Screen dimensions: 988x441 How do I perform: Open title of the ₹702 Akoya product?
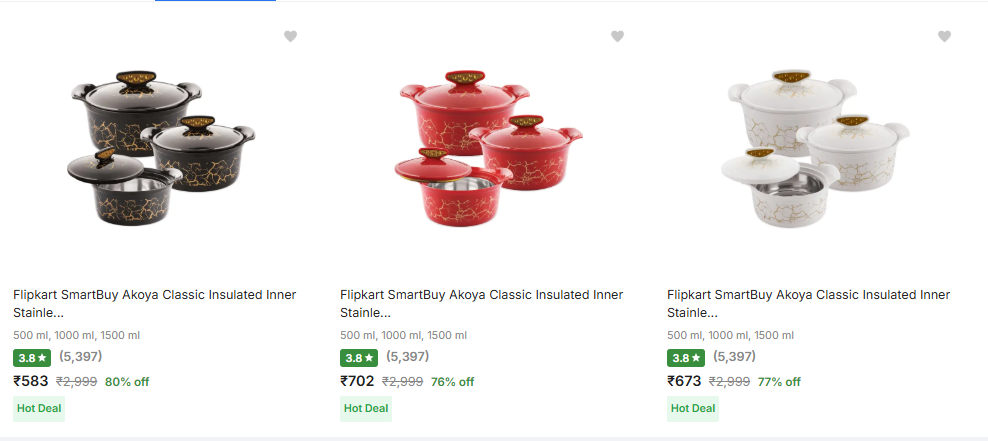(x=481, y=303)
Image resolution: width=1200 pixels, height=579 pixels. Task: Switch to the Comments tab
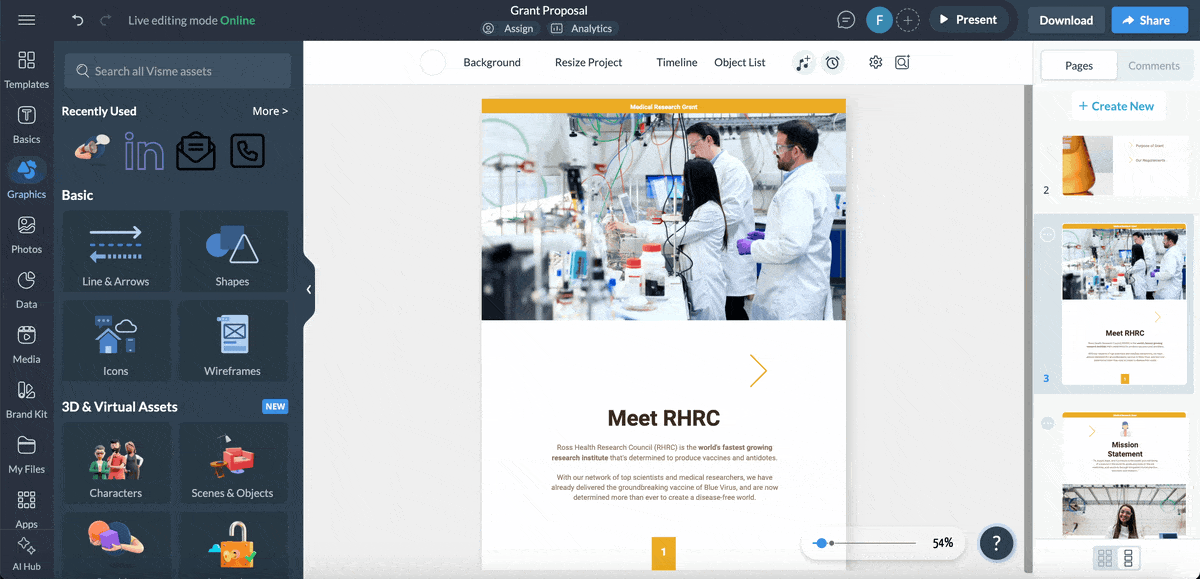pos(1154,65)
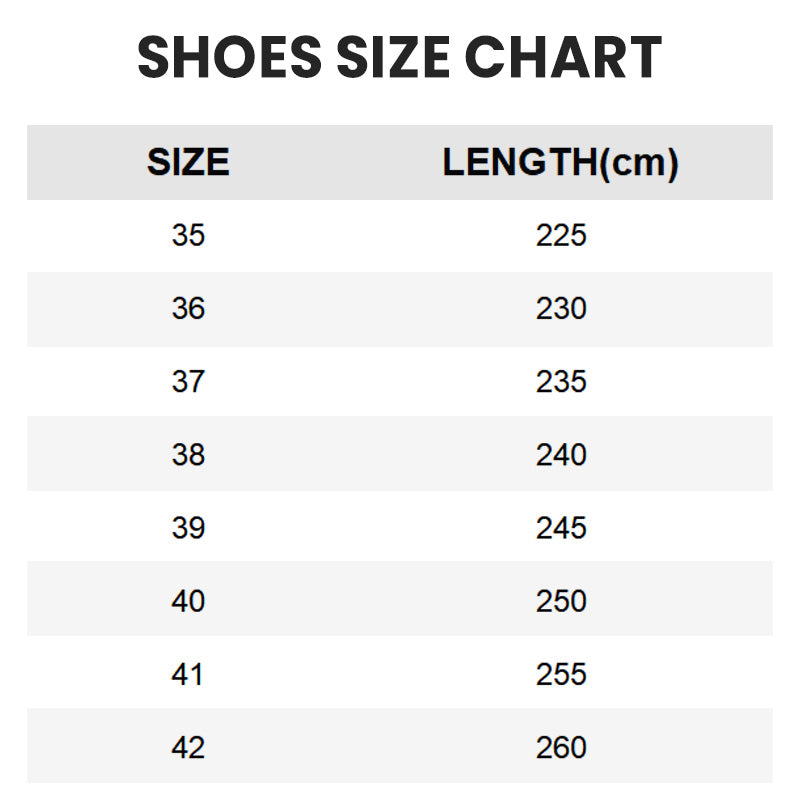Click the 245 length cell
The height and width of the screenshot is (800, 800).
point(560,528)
• • • • • • •
__Task prompt__: Reproduce the listing above line for line and without alteration, omitting the pictures.

__Correct response__:
Screen dimensions: 988x441 How do I perform: Open title of the ₹702 Akoya product?
(x=481, y=303)
Image resolution: width=1200 pixels, height=579 pixels. Task: Switch to the Comments tab
pos(1154,65)
Click the 245 length cell
The height and width of the screenshot is (800, 800).
point(560,528)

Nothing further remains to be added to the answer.